課題の要件:
(a) 低血糖の文章から、「よく、糖尿病をお持ちの方の多」を含む語句で始まり「も注意する必要があるのです。」で終わる部分をそのまま書き写してください。
(b) 低血糖の文章によると、低血糖になると全身はどのような状態になりますか?

本文:
--------------------------------

低血糖の対応と対処法
公開日:2016年7月25日 14時00分
更新日:2024年8月28日 15時06分
低血糖とは
低血糖とは、文字通り血糖値が低値になってしまっている状態をいいます。
よく、糖尿病をお持ちの方の多くは「血糖値がこれ以上高くなりすぎないように注意している」とおっしゃいます。しかし実際に糖尿病をお持ちの方にとって、最も注意しなくてもいけないのは、高血糖と同等かそれ以上に「低血糖になること」です。
低血糖になると血糖が正常値よりも低くなるため、全身がエネルギー不足となってしまい、意識の混濁や手足のしびれなど、様々な症状を引き起こし、最悪命にもかかわります。よって、高齢者糖尿病の方は高血糖と同等に、低血糖にも注意する必要があるのです。
高齢者の低血糖の特徴
高齢者がなぜ、低血糖にも注意しなくてはいけないのか。

--------------------------------

課題データ:
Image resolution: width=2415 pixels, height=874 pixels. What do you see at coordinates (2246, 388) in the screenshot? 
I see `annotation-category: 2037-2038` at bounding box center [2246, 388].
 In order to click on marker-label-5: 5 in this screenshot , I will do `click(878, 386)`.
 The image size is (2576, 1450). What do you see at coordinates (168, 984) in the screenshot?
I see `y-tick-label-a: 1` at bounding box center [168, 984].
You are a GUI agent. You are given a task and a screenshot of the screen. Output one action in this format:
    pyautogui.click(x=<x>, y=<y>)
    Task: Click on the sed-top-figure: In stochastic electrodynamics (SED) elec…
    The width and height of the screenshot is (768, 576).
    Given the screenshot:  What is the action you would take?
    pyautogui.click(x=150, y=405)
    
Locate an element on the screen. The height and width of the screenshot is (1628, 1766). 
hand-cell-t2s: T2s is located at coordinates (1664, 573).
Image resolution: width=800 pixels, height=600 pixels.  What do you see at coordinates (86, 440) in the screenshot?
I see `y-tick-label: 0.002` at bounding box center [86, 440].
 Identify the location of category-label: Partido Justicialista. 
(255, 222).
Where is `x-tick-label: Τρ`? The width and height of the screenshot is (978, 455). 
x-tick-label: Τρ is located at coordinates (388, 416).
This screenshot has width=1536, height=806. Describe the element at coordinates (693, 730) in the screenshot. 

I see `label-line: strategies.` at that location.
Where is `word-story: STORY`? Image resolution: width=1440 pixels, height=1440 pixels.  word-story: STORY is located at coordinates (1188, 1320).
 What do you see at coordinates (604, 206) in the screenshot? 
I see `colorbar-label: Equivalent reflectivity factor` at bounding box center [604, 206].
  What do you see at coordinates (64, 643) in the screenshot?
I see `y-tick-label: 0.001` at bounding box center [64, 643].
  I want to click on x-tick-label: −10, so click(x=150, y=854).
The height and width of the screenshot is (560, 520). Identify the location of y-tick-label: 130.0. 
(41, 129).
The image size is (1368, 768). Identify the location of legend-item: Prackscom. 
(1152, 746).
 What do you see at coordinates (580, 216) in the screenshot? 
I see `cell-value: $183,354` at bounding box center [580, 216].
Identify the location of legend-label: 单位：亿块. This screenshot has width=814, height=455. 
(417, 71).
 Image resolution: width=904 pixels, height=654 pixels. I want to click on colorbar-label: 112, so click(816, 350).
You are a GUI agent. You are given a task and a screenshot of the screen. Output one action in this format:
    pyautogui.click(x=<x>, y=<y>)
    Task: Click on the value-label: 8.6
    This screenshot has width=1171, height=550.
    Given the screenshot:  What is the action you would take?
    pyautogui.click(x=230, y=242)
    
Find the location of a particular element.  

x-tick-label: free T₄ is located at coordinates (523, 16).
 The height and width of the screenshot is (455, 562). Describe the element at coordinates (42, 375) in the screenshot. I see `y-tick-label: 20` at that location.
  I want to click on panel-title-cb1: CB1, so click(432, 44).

--------------------------------

解答:
(a)
よく、糖尿病をお持ちの方の多くは「血糖値がこれ以上高くなりすぎないように注意している」とおっしゃいます。しかし実際に糖尿病をお持ちの方にとって、最も注意しなくてもいけないのは、高血糖と同等かそれ以上に「低血糖になること」です。
低血糖になると血糖が正常値よりも低くなるため、全身がエネルギー不足となってしまい、意識の混濁や手足のしびれなど、様々な症状を引き起こし、最悪命にもかかわります。よって、高齢者糖尿病の方は高血糖と同等に、低血糖にも注意する必要があるのです。

(b) 全身がエネルギー不足になります。